++++ Page text

The Deans List is an interview series with the leaders of architecture schools, worldwide. The series profiles the school’s programming, as defined by the head honcho – giving an invaluable perspective into the institution’s unique curriculum, faculty and academic environment.
For this issue, we spoke with Chris Knapp, Discipline Leader of Bond University's Abedian School of Architecture in Queensland, Australia.
The Abedian School of Architecture at Bond University lies on Australia’s mesmerizing Gold Coast, and has recently undergone a radical revisualization of its programming under Architecture Discipline Leader and Assistant Professor, Chris Knapp. Abedian completed its brand new facility just last year, designed by CRAB Studio (learn more about the building in our ShowCase on their project), in part to distinguish the architectural faculties within both the University and global architecture community. With only fifty undergraduate and sixteen graduate students, the school’s small size creates an intimate environment for free collaboration and willful competition. With the first masters class graduating in May 2015, Knapp is crafting Abedian’s reputation at the forefront of architecture’s international and technologically-driven community.
Amelia Taylor-Hochberg: Briefly, what is your own pedagogical stance on architecture education? How would you characterize your architecture school’s programming?
Chris Knapp: The school is very new -- we’re just starting our fourth year, and it’s a very small program. When things started it was very exciting opportunity to ask, “What should an architecture school be today?” Because of the school’s newness and size, it’s something that we’ve gone through a number of permutations adjusting to. The school’s outlook is principally design-driven with a professional focus. We want to produce graduates who are ready to go out into the profession and make an impact. And what we’re not interested in doing is producing “drafting room fodder”.
We’ve really tried to position the school to be internationally focused. Rather than being purely driven by questions of what’s happening regionally, or having a very parochial stance that all we worry about is Australian architecture or even southeast Queensland architecture, which can be very insular, we want to pay attention to what’s happening in a very broad sense -- in the Austral-Asian region, along the Pacific Rim, and what’s happening in the northern hemisphere, both in the States and Europe. We’re trying to keep a very close eye on what’s happening in that broad sense, and produce students that can enter into local or international office. We’re very interested in producing students that have an international-caliber toolkit, in terms of their thinking skills and their technical skills.
To be slightly autobiographical, the University of Michigan (where I did my undergrad and also taught for four-five years before coming to Australia) gave me a very technical appreciation for the profession. When I was at Princeton for my Masters degree, it was much more of a theoretical discussion. My own personal perspective is one that tries to bridge those polarities -- not that they need to be thought of as divergent, but they do bring two different kinds of sensibilities. My interest has always been trying to think of the architect as someone that operates effectively in both worlds -- the discursive theoretical and conceptual world, but also a technically driven world.

++++++++
++++ Available data

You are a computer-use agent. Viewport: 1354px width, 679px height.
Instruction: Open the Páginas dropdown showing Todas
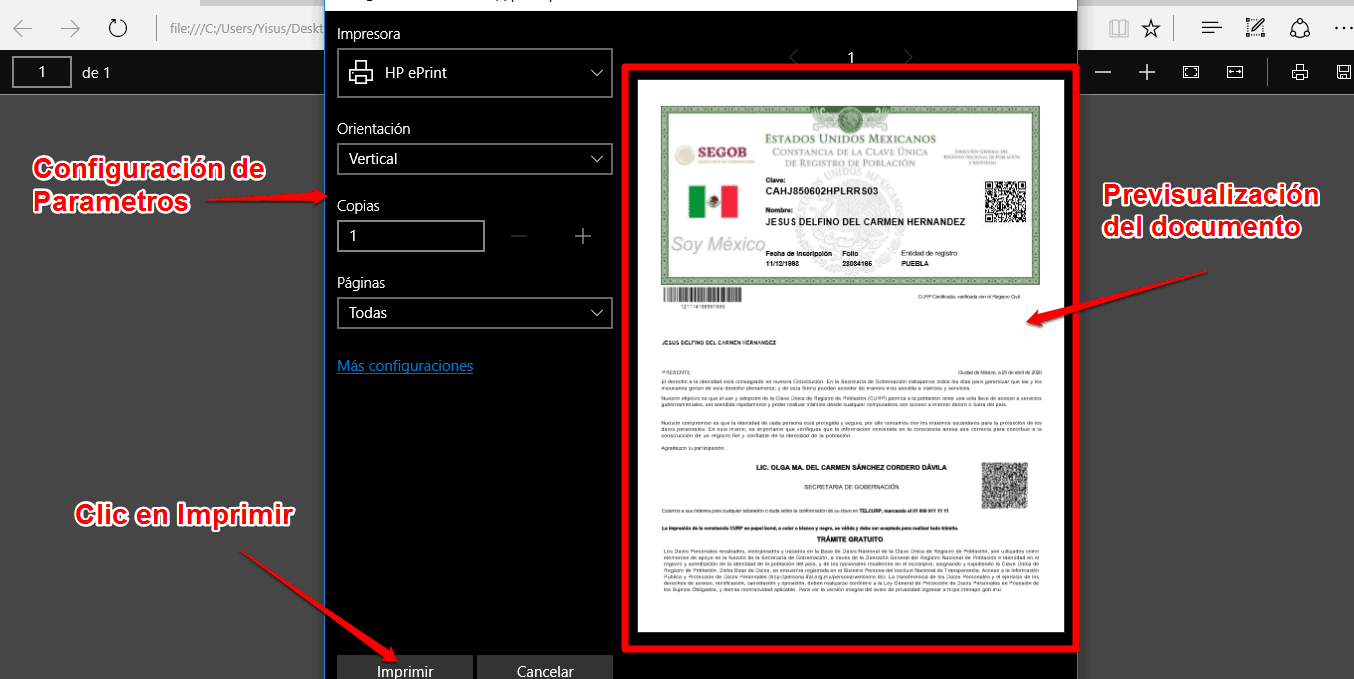[x=474, y=312]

++++++++

* **Set task A**
List every university the Deans List interview names.
* **Set task B**
From the Deans List interview, set down the passage that begins with the words "We’ve really tried" and ends after the words "their technical skills.".

* **Task response A**
Bond University, the University of Michigan, Princeton

* **Task response B**
We’ve really tried to position the school to be internationally focused. Rather than being purely driven by questions of what’s happening regionally, or having a very parochial stance that all we worry about is Australian architecture or even southeast Queensland architecture, which can be very insular, we want to pay attention to what’s happening in a very broad sense -- in the Austral-Asian region, along the Pacific Rim, and what’s happening in the northern hemisphere, both in the States and Europe. We’re trying to keep a very close eye on what’s happening in that broad sense, and produce students that can enter into local or international office. We’re very interested in producing students that have an international-caliber toolkit, in terms of their thinking skills and their technical skills.